Brexit secretary says Juncker wants him fired but there’s no evidence to suggest that’s the case.
Could there be anything cooler in British politics these days than to be disliked in Brussels?
The U.K.’s chief Brexit negotiator, David Davis, has joined his boss, Prime Minister Theresa May, in declaring publicly that the EU is out to get him.
Davis was quick to claim his alleged disfavor in Brussels as a badge of honor.

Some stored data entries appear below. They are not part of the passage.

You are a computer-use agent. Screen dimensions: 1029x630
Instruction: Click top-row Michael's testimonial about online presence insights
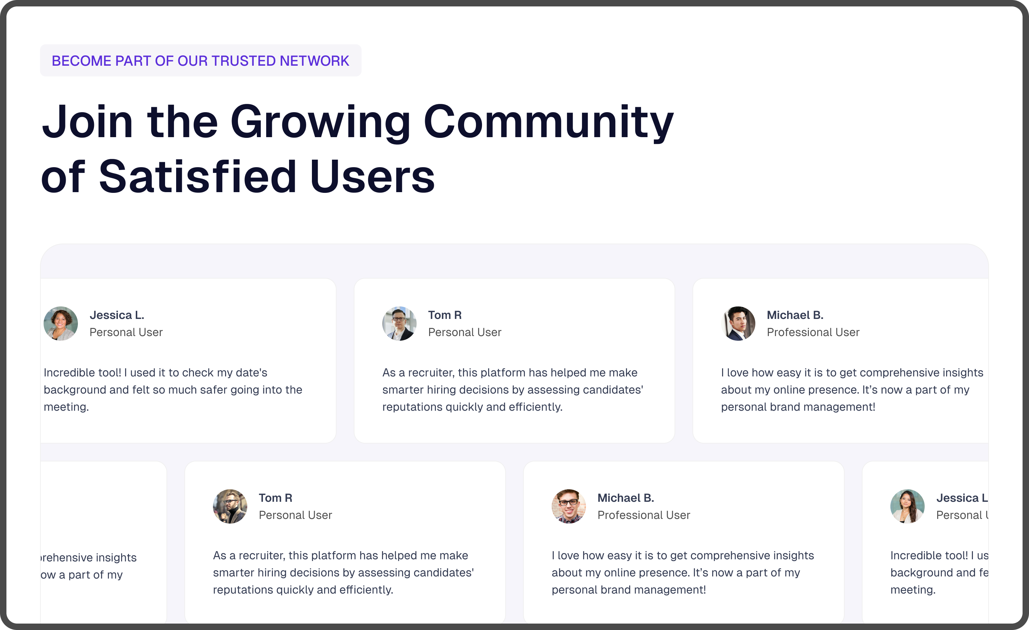click(852, 390)
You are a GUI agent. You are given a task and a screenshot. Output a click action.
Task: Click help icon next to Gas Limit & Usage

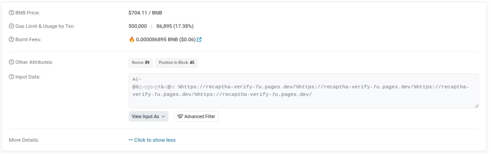(x=11, y=26)
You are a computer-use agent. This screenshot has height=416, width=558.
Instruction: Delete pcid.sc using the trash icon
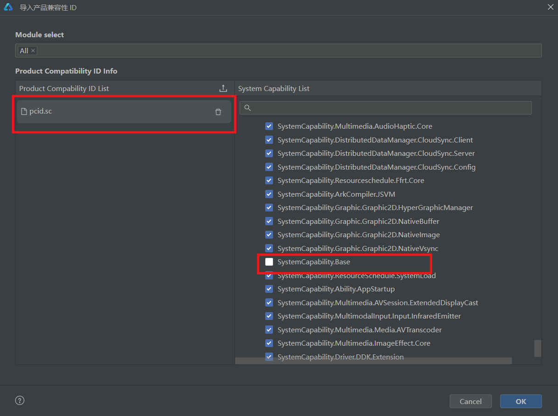tap(218, 112)
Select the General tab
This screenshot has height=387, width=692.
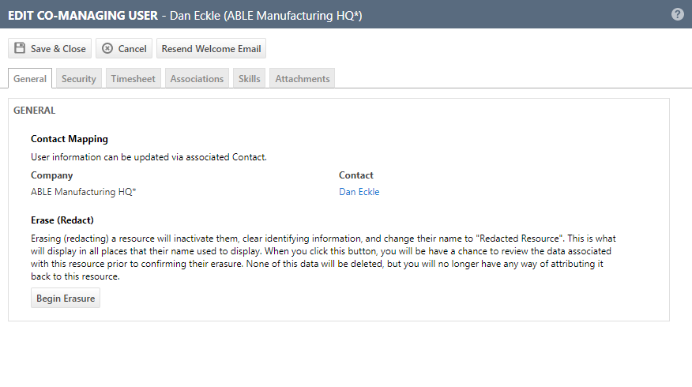coord(30,78)
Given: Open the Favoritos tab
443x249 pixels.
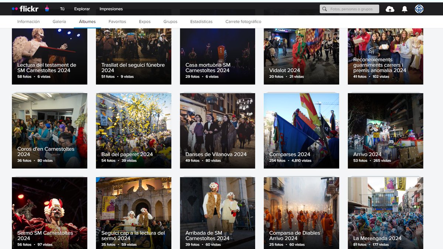Looking at the screenshot, I should click(x=117, y=21).
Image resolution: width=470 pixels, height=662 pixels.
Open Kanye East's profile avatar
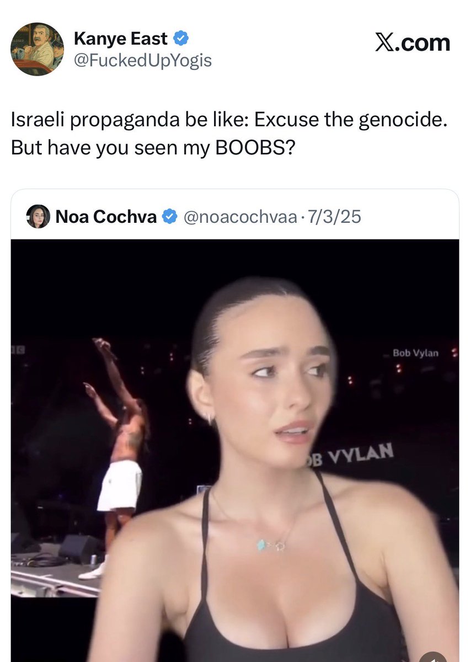tap(37, 49)
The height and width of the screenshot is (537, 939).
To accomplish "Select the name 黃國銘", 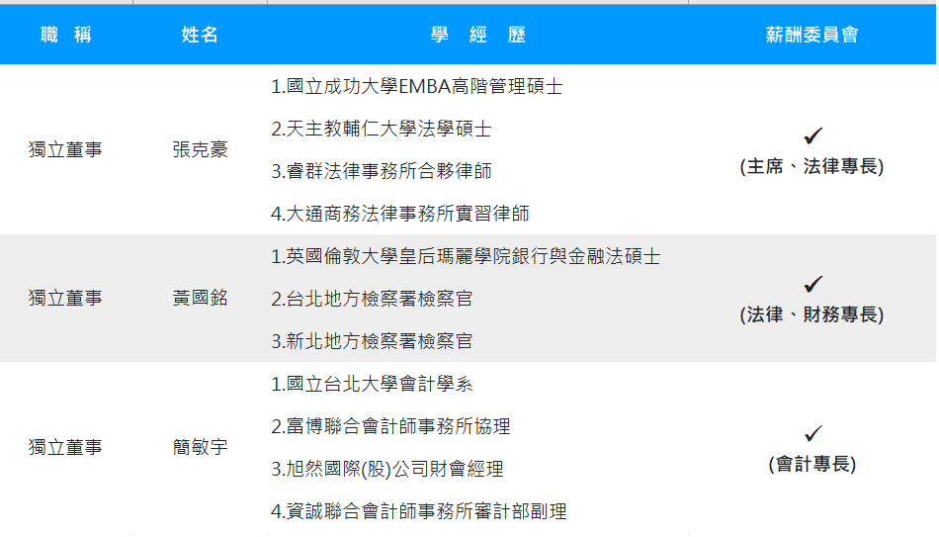I will click(x=200, y=298).
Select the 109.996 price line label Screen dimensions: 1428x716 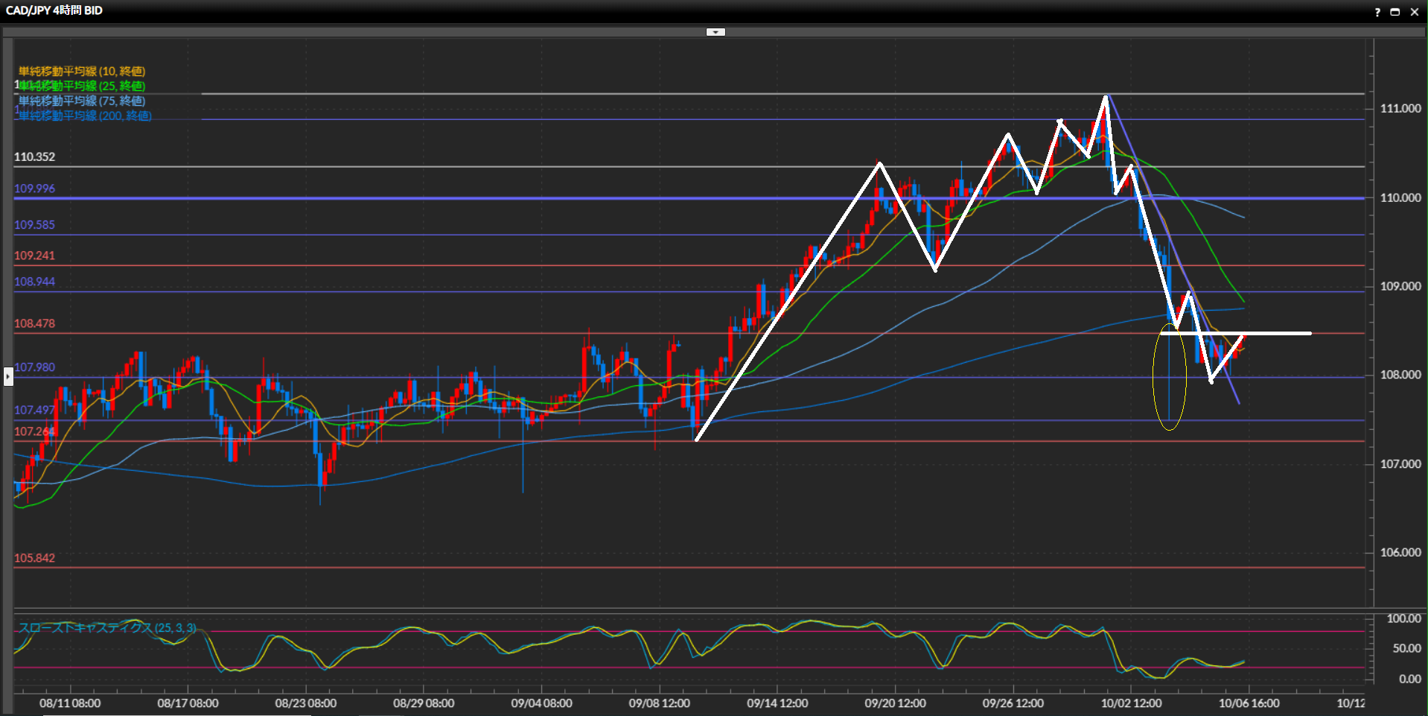coord(34,189)
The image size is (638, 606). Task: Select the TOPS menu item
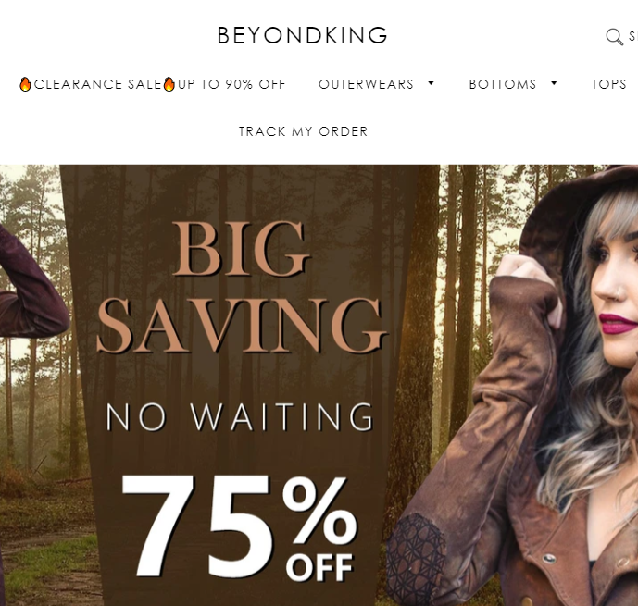pos(608,84)
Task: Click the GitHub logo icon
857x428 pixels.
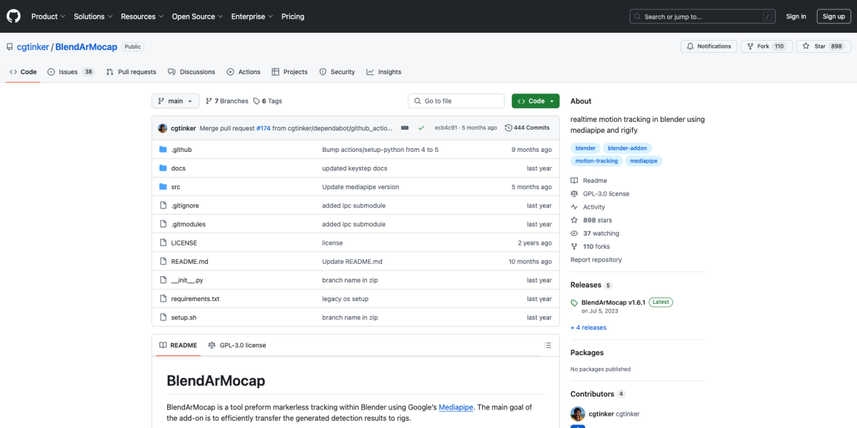Action: pyautogui.click(x=14, y=16)
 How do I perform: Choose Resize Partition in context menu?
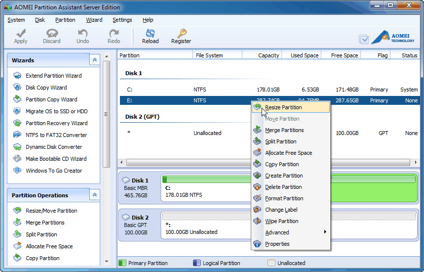pyautogui.click(x=283, y=107)
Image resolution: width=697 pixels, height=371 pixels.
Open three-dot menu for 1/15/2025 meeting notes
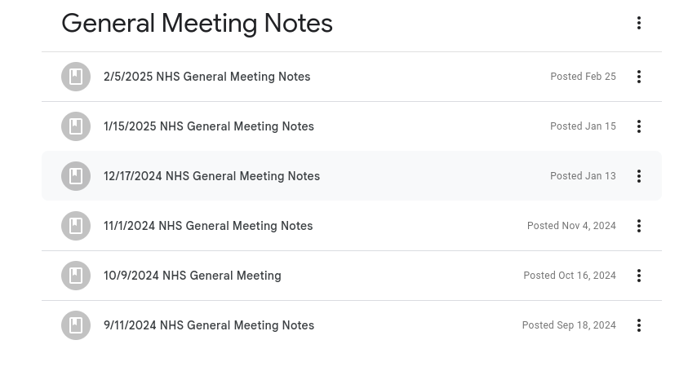[639, 126]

Pointing a finger at recent news accounts based on alleged leaks from European Commission officials, Davis told the Daily Telegraph: “All these stories are briefing against me, trying to get me sacked, which of course is a compliment by the way.” He added, “If they don’t want me across the table, there is a reason for that — it is in Britain’s interests, not theirs.”
Yet there’s absolutely no evidence to support Davis’ claim. And EU officials were quick to deny it.
“We have no comment on, and no interest in the composition of any government in our member states,” the Commission’s chief spokesman, Margaritis Schinas, said at a news conference Friday. “This is not our job. The only thing we would like to see is once the new government takes place, [there is] a good negotiator, as good as Michel Barnier, so we can start the job.”
When POLITICO pushed Schinas to go further, asking if he meant to say that Davis was not as good as Barnier, the EU’s chief negotiator, and therefore should be replaced, the spokesman rejected the assertion. “No, that’s what you are attempting to construe from what I said,” Schinas shot back. “But I think I was clear.”
Some news accounts of a dinner Commission President Jean-Claude Juncker had with May in London reported that EU officials left the meal wondering aloud if Davis would still be chief negotiator (technically his title is Secretary of State for Exiting the European Union) when the U.K. forms a new government following elections on June 8.
That May still has to win and form a government before starting the formal Brexit talks was stating the obvious, and hardly suggested a push for Davis to be fired. And, indeed, as Davis himself suggested, to be a villain in Brussels is to be a hometown darling in London these days. Presumably nothing would make May more likely to keep Davis in his post than the EU wanting him out. Brussels knows this full well.
On top of that, there has been no indication at all in London that Davis has fallen out of favor with the prime minister. On the contrary, he appears to have her full confidence.
So what’s really going on? Some of this may be the typical trash-talking and psychological warfare that occurs before the start of any sporting event. Davis, in fact, may not be as talented a negotiator as Barnier, a veteran French diplomat who served two terms as a European commissioner and is a veteran of tough battles with the City of London over regulatory issues after the 2009 financial crisis. Maybe the EU wants to get in his head and create self-doubt.
But Schinas, at Friday’s news conference, said he had a simpler idea: “We know that there is a campaign in the United Kingdom.”